**What you should do:** Only certain lines below are wanted: those starting at the line containing "Click into the Token URL field" and ending at the line containing "Task: Close the 编辑调度计划 dialog", both included, each retyped exactly.

**Provided records:**
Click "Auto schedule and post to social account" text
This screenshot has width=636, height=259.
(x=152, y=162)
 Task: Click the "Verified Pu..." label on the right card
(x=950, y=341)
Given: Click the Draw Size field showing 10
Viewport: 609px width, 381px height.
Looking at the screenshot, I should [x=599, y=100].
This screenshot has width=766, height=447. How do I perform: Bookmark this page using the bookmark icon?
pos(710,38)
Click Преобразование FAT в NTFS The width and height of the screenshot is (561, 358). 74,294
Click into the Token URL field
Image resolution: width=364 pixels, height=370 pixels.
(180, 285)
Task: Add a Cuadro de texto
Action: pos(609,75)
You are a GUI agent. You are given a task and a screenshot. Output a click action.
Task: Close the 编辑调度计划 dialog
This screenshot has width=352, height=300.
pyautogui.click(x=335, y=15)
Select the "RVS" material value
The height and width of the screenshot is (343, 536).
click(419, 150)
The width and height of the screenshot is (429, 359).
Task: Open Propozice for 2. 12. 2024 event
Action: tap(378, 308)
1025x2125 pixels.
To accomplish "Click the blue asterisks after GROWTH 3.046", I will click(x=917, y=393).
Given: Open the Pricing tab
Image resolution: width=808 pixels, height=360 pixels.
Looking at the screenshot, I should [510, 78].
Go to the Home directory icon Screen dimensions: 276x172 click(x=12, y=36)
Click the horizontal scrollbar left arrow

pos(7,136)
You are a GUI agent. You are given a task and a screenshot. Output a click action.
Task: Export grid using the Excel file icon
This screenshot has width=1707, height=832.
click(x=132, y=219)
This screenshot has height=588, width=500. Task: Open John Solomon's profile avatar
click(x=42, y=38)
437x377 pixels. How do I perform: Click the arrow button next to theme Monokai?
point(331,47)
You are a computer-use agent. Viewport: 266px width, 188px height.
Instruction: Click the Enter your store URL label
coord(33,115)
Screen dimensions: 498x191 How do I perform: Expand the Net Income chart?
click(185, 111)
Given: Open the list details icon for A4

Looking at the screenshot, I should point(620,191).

**Reply:**
Click into the Token URL field
Image resolution: width=364 pixels, height=370 pixels.
(180, 285)
Task: Add a Cuadro de texto
Action: pos(609,75)
You are a GUI agent. You are given a task and a screenshot. Output a click action.
Task: Close the 编辑调度计划 dialog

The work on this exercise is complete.